Comment Facebook fait la guerre aux Palestiniens
"Tout contenu relatif à la Palestine et à Israël est désormais filtré, non seulement par les éditeurs de Facebook, mais également par des responsables israéliens"
Guerre contre la vérité : comment les provocateurs et manipulateurs des médias sociaux israéliens ont fait la conquête de Facebook.
Le 9 octobre, la plate-forme de médias sociaux Facebook a supprimé la page du populaire site d’informations palestinien, le Palestinian Information Centre (PIC).
Cette décision, qui a été appliquée sans même contacter les administrateurs de la page, confirme que la guerre de Facebook contre les voix pro-palestiniennes se poursuit sans relâche.
Le PIC comptait près de cinq millions de suiveurs sur Facebook, témoignant de sa popularité et de sa crédibilité auprès d’un large échantillon de Palestiniens et de leurs partisans à l’échelle internationale. Pour les trolls [provocateurs et manipulateurs] d’Israël sur les médias sociaux, le PIC était tout simplement trop efficace pour qu’il soit autorisé à diffuser son message. Comme d’habitude, Facebook s’est incliné.

▸ **Lignes fournies**:
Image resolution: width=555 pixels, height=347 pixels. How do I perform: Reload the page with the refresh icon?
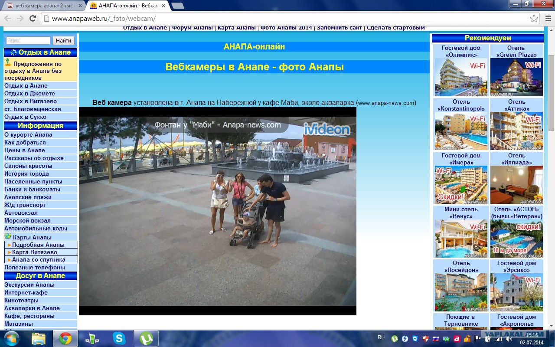point(33,18)
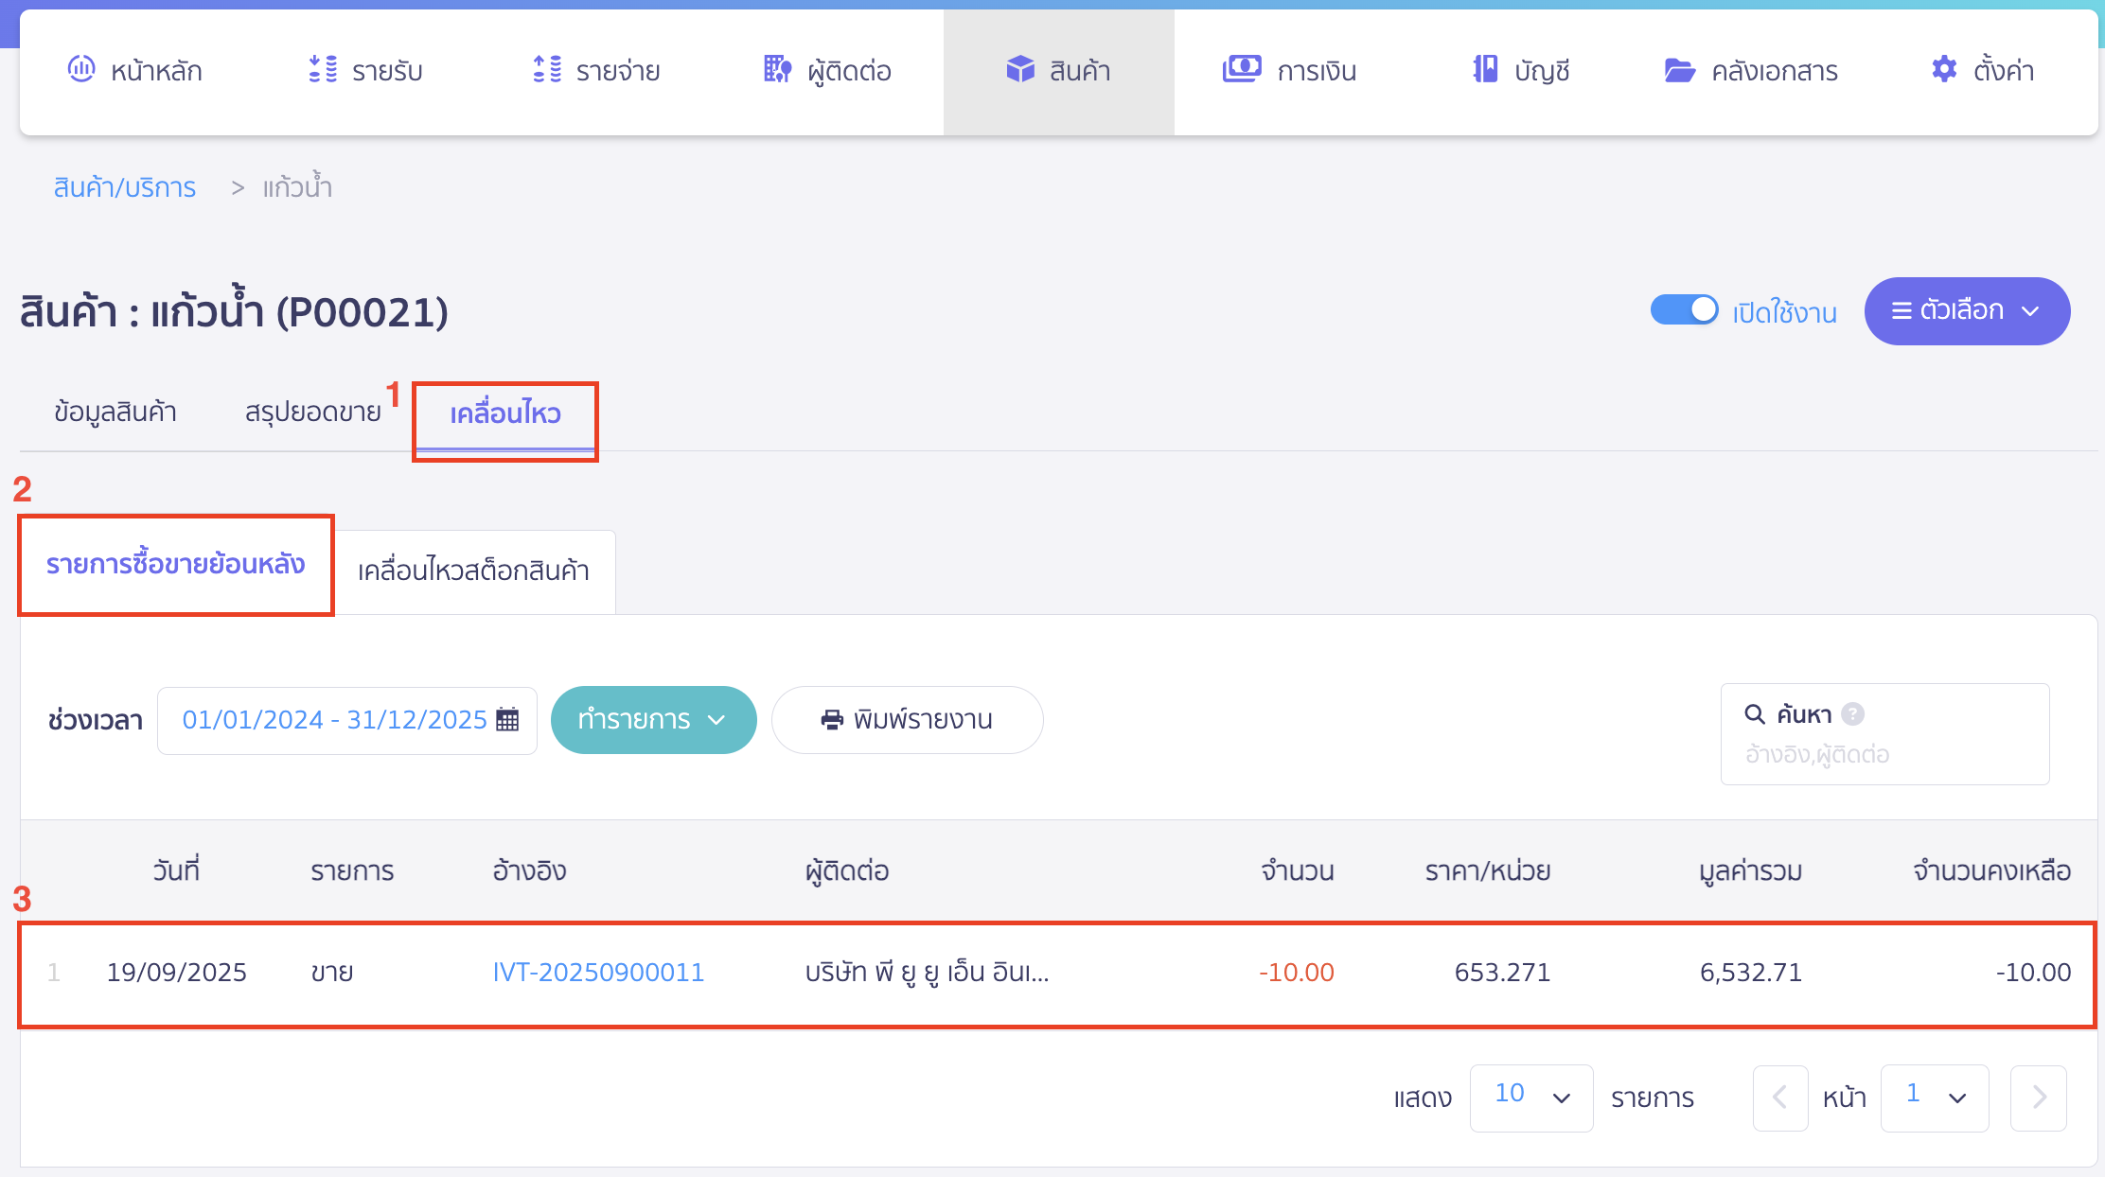
Task: Click the help question mark beside ค้นหา
Action: (1853, 714)
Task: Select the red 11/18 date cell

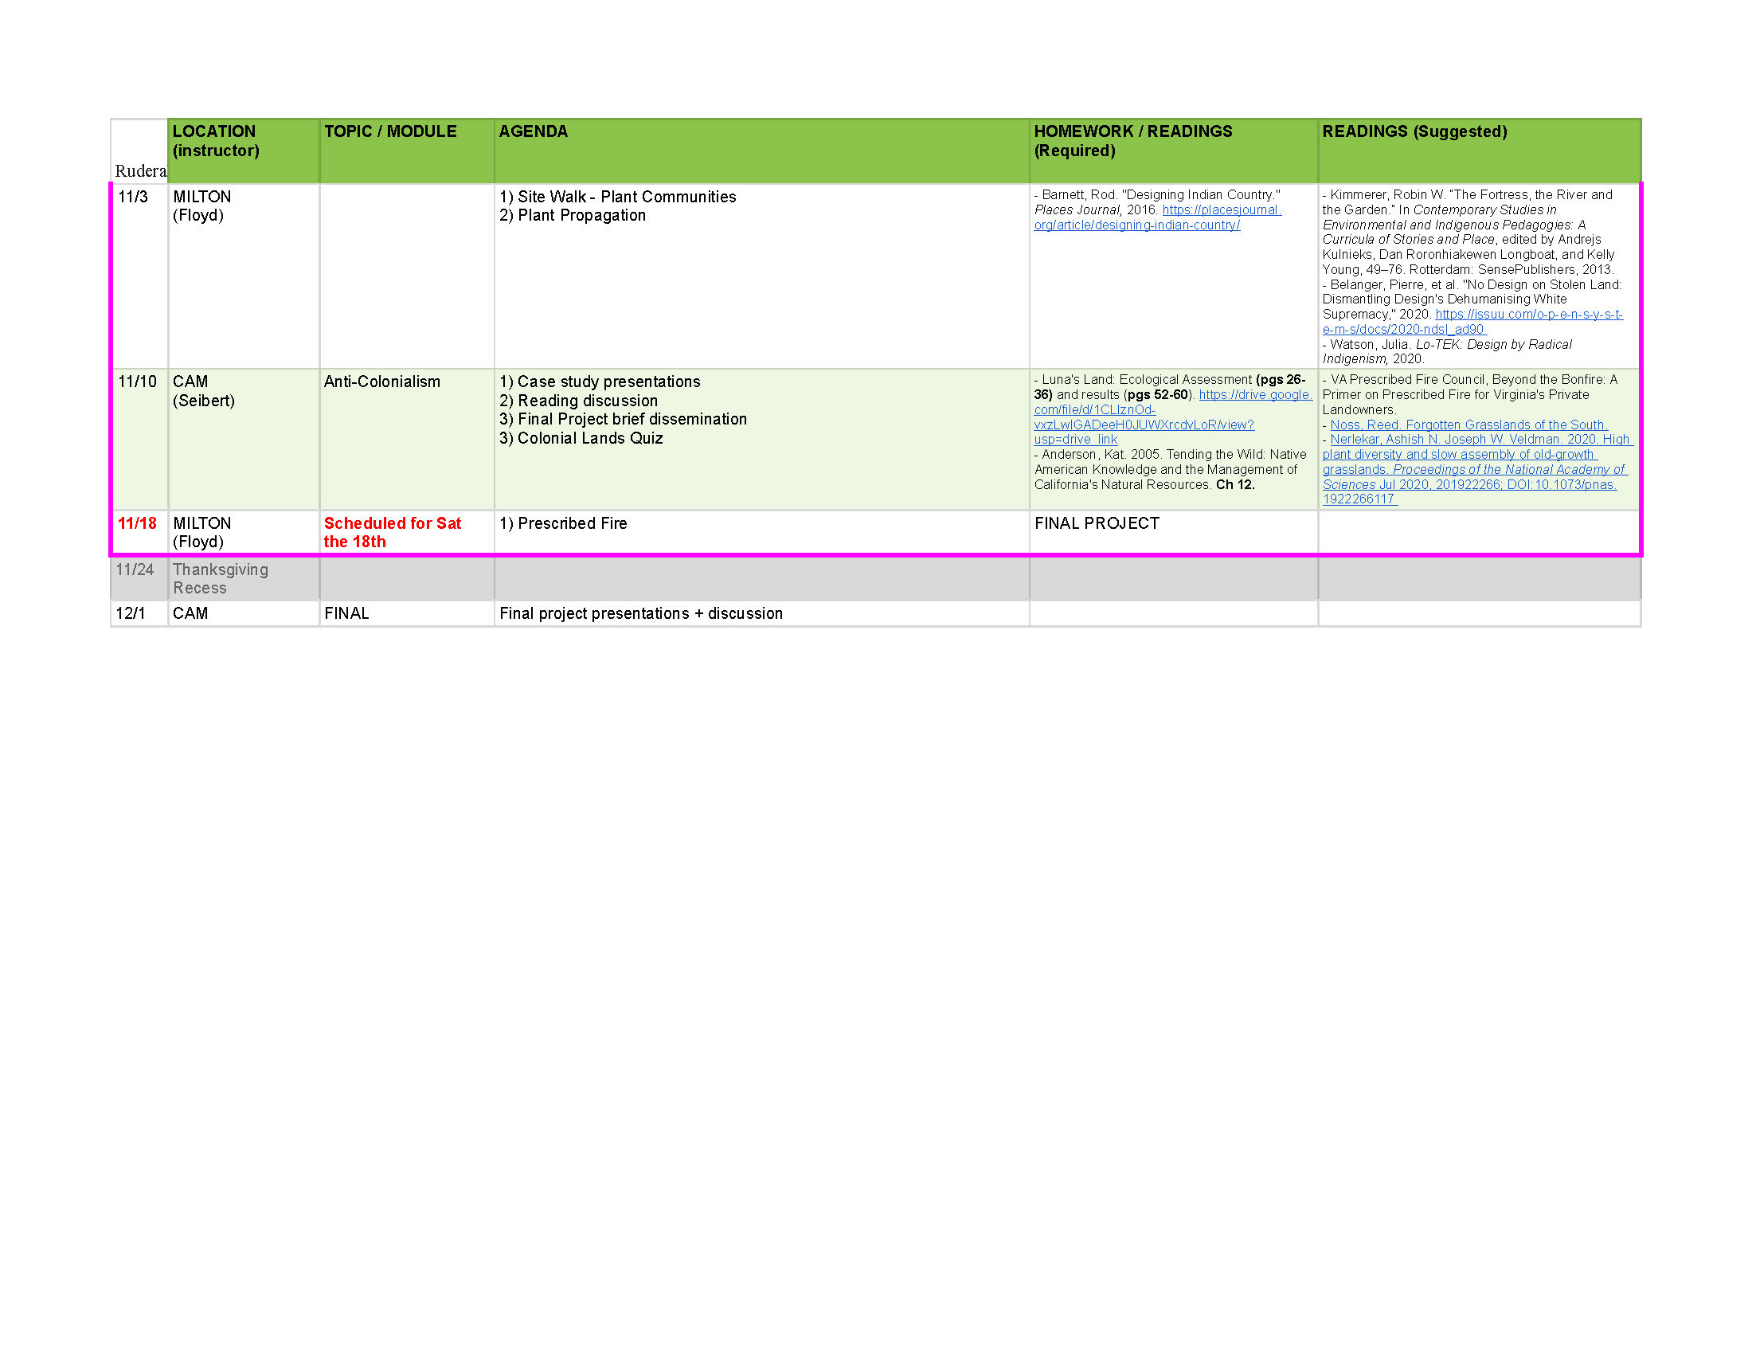Action: tap(137, 524)
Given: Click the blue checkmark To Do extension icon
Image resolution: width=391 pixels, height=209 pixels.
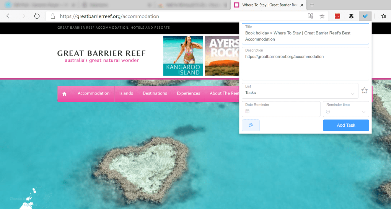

▸ **Consigne**:
Selon le texte extrait, combien de suiveurs la page du Palestinian Information Centre avait-elle sur Facebook ? Les lignes constituent un ensemble distinct du texte extrait.

▸ **Réponse complète**:
Près de cinq millions.